Abstract

The ‘shaming’ of subjects caught on camera, engaging in socially transgressive acts of varying kinds, has become a familiar occurrence and locus of ambivalent possibility in contemporary public culture. In this article, I theorise the socio-moral complexities and visual politics of ostensibly civic forms of online shaming through an in-depth analysis of a single case: urban ‘drought-shaming’ in California (2014–2015). Drawing on interpretive methods of social analysis and anchored by the classical sociological tradition, I highlight the role of images, especially the circulation of still photographs taken and posted by ordinary members, in the emerging problematisation of excessive water use at the centre of this case.

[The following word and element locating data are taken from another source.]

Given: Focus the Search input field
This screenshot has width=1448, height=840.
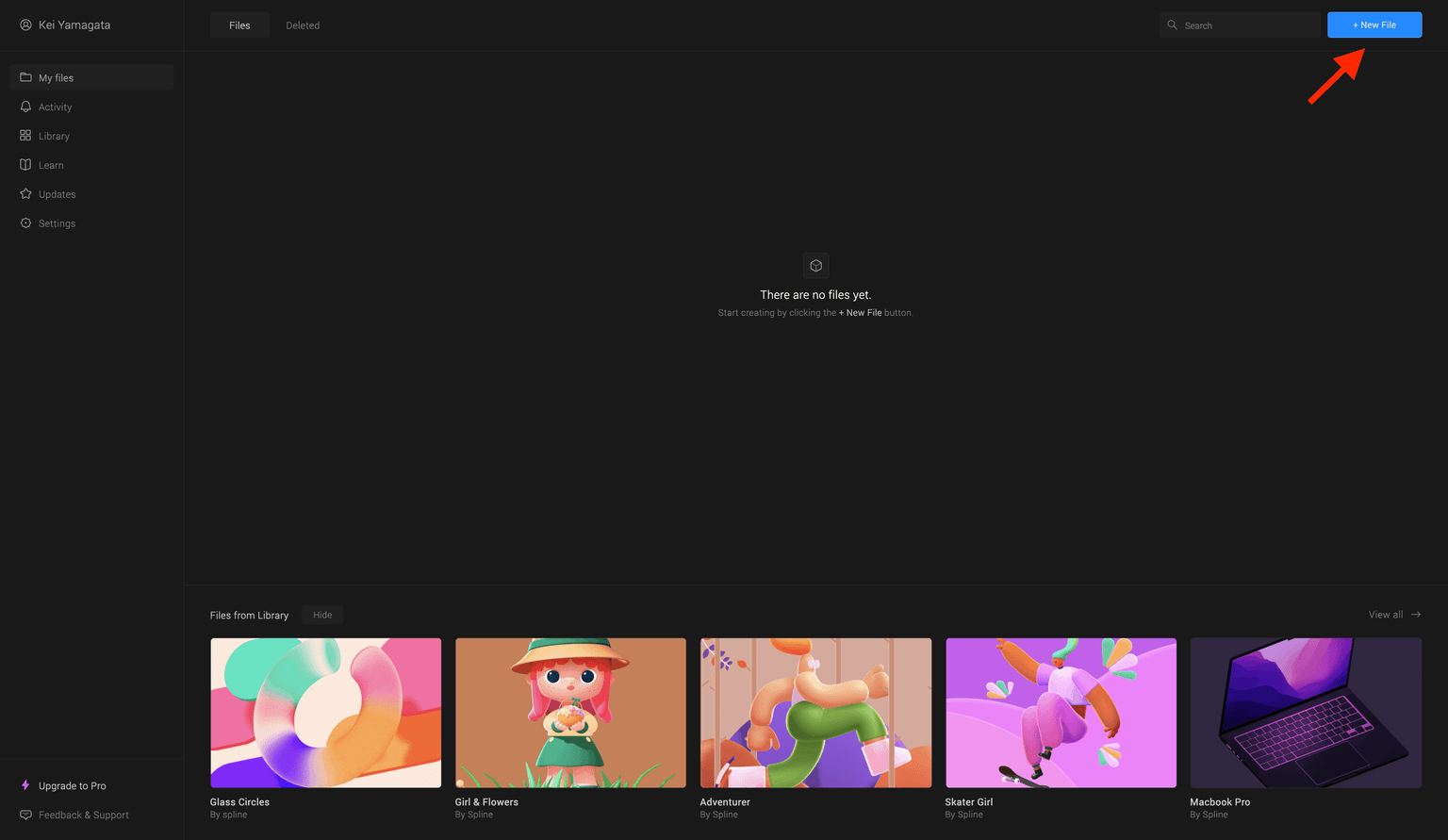Looking at the screenshot, I should [1240, 25].
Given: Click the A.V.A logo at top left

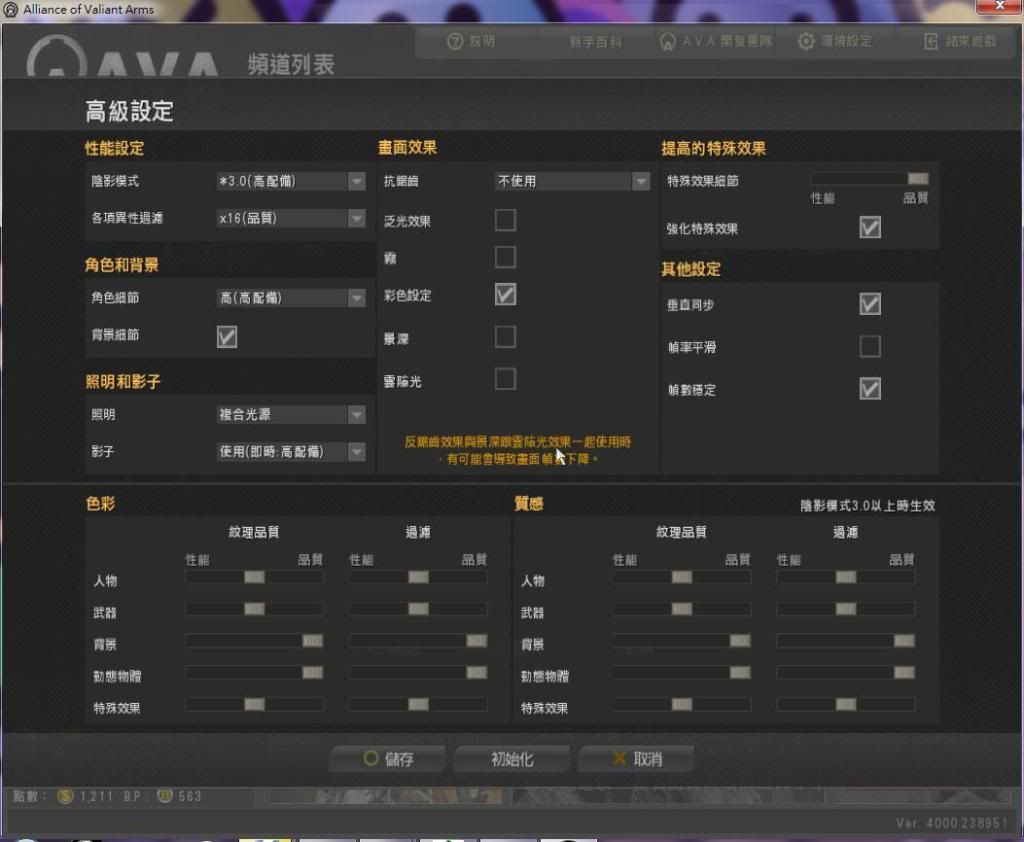Looking at the screenshot, I should pyautogui.click(x=55, y=62).
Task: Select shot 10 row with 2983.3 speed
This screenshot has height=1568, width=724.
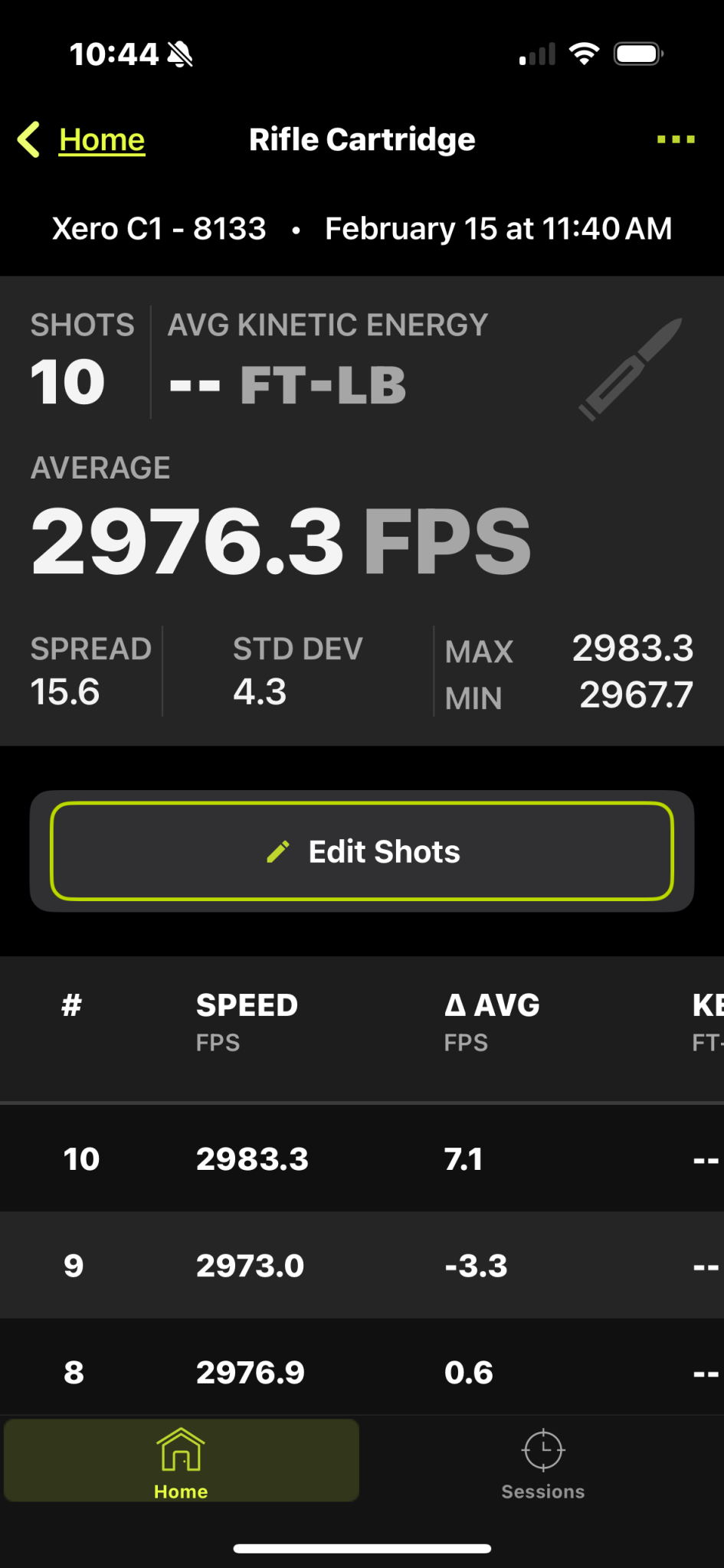Action: tap(362, 1158)

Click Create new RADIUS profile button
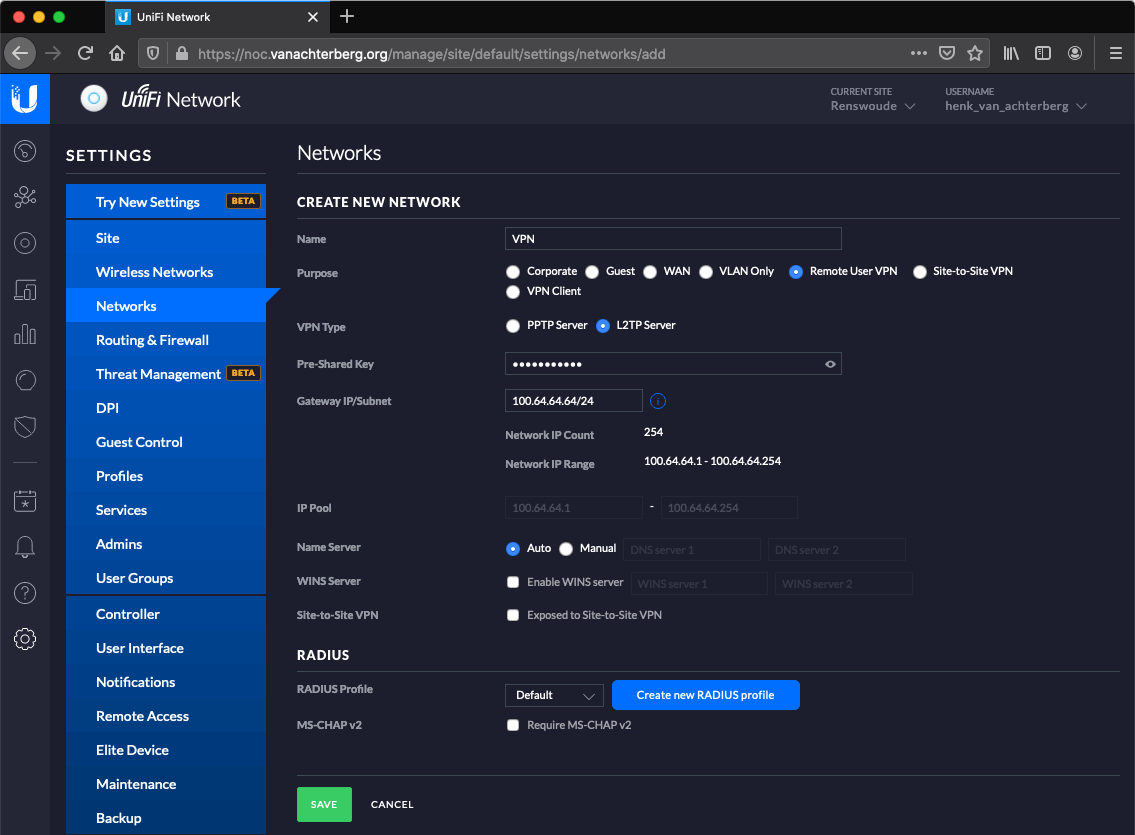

Understood as a vital and diminishing resource within an interconnected and interdependent social order, water was made sacred; it was prohibited from being handled in mundane or carelessly reckless ways during the drought. A state-of-emergency came to be constituted (also) as a moral drama. The language and practices constitutive of drought-shaming, I argue, contributed to a popular sociological imagination of water use whose critical dimensions transcend the specificities of this case. To highlight its ritual structure within the context of a viable and organically solidaristic collective order, I compare online civic shaming with the ‘status degradation ceremony’, as theorised by Harold Garfinkel in the 1950s. Comparable in that it constitutes a new form of public denunciation with socially integrative and renewing possibilities, there are also differences that shed light onto some of the new and defining elements of public shaming in a digitally convergent, visually mediated, and (more) participatory media-sphere. Finally, revealing significant overlap and collaboration between social, news, and tabloid media in the social production of mediated shaming today, this study is located at the border of visual sociology and a critical sociology of visual representation in contemporary mediated society.